INSTRUCTIONS FOR THE TASK: Restate word for word every line from the one containing "Viewport: 1568px width, 739px height." to the last line of the records below.

INFORMATION SUPPLIED:

....

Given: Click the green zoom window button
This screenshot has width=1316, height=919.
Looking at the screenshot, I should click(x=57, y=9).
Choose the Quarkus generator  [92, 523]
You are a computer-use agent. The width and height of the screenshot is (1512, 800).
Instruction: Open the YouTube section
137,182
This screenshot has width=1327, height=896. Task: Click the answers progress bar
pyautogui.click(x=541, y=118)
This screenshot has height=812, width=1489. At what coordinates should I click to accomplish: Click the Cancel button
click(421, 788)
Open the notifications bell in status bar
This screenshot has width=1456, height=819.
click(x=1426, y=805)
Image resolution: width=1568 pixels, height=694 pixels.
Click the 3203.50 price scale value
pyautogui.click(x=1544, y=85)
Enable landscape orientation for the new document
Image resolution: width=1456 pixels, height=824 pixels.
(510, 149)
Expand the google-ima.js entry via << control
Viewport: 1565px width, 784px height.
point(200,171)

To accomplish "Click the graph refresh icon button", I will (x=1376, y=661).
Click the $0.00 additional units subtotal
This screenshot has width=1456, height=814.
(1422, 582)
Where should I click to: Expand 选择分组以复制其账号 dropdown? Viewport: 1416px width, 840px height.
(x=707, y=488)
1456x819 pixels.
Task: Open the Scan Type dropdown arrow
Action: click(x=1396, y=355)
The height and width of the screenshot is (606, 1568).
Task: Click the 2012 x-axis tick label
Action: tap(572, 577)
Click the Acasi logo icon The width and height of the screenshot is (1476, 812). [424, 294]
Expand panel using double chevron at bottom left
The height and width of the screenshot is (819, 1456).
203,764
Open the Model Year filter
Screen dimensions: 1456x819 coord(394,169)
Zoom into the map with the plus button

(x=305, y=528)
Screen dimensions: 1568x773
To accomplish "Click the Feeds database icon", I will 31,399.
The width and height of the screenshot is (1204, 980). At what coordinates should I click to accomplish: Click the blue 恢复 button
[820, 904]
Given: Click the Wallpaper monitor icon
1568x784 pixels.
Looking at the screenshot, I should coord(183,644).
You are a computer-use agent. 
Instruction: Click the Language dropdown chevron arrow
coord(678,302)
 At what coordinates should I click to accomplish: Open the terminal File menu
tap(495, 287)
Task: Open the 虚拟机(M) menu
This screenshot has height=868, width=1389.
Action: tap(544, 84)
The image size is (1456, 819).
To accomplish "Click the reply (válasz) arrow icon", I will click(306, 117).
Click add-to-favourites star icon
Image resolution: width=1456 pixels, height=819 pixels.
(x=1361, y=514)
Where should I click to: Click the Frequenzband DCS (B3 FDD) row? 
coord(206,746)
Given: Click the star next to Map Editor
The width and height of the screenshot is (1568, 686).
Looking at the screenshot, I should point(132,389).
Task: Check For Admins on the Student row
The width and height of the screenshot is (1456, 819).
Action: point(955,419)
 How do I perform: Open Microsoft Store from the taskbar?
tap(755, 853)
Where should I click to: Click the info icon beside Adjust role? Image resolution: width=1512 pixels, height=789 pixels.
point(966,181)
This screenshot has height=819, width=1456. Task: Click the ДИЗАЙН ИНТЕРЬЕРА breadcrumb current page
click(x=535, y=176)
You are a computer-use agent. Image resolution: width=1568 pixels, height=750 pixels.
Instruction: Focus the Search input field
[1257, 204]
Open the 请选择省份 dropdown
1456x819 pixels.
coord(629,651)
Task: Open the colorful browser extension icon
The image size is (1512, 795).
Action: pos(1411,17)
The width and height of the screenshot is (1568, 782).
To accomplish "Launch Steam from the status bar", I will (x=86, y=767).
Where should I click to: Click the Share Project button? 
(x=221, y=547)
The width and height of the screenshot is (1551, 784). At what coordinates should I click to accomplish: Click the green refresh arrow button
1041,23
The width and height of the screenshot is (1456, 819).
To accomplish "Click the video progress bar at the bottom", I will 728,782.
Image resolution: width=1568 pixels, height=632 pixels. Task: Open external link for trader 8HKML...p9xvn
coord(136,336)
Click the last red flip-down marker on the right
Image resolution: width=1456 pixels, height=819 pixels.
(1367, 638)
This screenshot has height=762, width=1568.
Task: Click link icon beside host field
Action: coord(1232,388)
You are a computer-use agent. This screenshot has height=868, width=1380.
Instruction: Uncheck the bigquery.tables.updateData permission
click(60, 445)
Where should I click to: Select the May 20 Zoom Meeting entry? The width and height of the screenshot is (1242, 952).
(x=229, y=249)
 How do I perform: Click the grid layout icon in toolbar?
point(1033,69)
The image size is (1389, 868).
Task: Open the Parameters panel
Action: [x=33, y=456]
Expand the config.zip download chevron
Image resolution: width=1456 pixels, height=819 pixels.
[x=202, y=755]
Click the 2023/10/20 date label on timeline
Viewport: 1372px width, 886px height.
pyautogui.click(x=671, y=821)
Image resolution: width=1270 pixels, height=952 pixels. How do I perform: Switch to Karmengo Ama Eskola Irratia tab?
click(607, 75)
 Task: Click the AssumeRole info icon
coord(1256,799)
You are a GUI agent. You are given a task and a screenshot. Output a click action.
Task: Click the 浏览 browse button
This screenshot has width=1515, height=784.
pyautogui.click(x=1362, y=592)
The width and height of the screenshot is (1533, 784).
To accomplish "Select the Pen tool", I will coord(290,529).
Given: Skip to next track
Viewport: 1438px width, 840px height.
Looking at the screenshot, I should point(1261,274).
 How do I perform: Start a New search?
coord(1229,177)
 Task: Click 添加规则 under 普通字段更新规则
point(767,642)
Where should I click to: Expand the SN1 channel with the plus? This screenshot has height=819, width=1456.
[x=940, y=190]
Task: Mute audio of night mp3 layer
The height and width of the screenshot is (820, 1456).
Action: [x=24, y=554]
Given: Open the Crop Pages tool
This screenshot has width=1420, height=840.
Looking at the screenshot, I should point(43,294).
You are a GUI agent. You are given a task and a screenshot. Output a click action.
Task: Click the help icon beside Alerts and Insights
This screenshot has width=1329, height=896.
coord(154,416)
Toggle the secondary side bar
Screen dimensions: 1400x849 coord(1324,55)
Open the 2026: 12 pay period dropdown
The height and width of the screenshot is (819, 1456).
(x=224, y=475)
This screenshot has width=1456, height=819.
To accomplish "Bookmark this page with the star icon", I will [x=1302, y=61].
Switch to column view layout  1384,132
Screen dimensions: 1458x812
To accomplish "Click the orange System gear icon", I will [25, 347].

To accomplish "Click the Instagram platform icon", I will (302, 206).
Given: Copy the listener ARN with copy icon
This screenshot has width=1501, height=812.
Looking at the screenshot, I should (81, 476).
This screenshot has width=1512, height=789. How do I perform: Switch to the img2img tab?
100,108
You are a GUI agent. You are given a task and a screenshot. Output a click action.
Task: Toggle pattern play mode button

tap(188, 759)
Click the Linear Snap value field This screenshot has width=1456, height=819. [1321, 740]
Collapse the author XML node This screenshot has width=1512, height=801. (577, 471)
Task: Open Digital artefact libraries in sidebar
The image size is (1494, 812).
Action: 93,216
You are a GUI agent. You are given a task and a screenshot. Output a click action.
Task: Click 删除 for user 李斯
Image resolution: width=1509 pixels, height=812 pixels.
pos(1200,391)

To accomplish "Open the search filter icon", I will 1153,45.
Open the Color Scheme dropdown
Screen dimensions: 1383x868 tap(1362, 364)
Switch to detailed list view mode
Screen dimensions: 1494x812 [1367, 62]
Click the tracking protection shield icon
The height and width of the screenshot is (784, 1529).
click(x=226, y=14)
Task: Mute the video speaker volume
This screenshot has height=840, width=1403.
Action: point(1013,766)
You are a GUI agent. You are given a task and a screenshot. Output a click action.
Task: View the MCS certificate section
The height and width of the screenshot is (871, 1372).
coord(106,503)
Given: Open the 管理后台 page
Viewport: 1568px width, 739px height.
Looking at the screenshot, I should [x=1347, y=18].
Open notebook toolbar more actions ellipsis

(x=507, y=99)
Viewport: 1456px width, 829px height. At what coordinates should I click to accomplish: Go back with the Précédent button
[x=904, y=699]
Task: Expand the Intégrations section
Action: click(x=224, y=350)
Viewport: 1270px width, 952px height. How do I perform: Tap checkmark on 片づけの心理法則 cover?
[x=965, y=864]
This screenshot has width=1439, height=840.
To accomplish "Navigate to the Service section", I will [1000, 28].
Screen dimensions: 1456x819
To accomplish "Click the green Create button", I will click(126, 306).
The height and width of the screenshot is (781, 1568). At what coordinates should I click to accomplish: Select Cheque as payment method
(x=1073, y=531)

....

EXERCISE OUTPUT:
Viewport: 1568px width, 739px height.
Looking at the screenshot, I should [x=1347, y=18].
Open notebook toolbar more actions ellipsis

(x=507, y=99)
Viewport: 1456px width, 829px height. At what coordinates should I click to accomplish: Go back with the Précédent button
[x=904, y=699]
Task: Expand the Intégrations section
Action: click(x=224, y=350)
Viewport: 1270px width, 952px height. How do I perform: Tap checkmark on 片づけの心理法則 cover?
[x=965, y=864]
This screenshot has width=1439, height=840.
To accomplish "Navigate to the Service section", I will [1000, 28].
Screen dimensions: 1456x819
To accomplish "Click the green Create button", I will click(126, 306).
The height and width of the screenshot is (781, 1568). At what coordinates should I click to accomplish: Select Cheque as payment method
(x=1073, y=531)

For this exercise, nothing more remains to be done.